Listed entries –
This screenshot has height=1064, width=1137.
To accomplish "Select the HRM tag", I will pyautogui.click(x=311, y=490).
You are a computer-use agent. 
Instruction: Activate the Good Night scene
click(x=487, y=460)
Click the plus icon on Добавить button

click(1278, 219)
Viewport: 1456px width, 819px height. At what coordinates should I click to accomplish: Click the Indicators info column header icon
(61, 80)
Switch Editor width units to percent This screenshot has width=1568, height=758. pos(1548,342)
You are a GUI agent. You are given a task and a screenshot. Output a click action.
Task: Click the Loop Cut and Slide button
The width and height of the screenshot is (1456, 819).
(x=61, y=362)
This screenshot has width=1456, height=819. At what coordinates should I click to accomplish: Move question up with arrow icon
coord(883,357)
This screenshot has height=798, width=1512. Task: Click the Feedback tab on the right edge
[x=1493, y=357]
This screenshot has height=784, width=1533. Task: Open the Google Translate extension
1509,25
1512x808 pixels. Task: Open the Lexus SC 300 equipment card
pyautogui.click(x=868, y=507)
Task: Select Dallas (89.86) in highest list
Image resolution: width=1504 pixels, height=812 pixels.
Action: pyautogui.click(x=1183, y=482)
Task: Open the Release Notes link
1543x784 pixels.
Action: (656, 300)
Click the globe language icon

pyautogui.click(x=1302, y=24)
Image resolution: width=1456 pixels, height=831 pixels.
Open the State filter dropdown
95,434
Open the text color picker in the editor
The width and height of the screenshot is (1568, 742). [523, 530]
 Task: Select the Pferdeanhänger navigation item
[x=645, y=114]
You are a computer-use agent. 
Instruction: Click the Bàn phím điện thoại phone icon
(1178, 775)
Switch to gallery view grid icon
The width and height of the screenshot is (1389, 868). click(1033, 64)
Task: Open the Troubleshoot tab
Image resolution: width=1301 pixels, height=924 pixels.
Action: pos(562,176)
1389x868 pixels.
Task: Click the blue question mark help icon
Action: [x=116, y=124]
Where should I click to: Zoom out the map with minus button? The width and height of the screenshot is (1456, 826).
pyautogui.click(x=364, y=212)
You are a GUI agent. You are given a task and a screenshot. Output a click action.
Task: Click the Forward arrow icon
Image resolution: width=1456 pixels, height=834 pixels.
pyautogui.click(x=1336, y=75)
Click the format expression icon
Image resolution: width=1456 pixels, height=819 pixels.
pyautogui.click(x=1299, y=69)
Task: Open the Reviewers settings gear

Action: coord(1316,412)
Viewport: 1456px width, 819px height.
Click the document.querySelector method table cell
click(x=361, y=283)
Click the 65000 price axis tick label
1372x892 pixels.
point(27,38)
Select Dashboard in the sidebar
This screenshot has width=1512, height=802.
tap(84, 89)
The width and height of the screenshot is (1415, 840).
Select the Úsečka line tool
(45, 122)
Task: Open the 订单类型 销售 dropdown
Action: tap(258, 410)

What needs to be done – Please copy only the lines from the one with "1372x892 pixels." through the final line of the records above, both ends included.

Answer to this problem –
1372x892 pixels.
point(27,38)
Select Dashboard in the sidebar
This screenshot has width=1512, height=802.
tap(84, 89)
The width and height of the screenshot is (1415, 840).
Select the Úsečka line tool
(45, 122)
Task: Open the 订单类型 销售 dropdown
Action: tap(258, 410)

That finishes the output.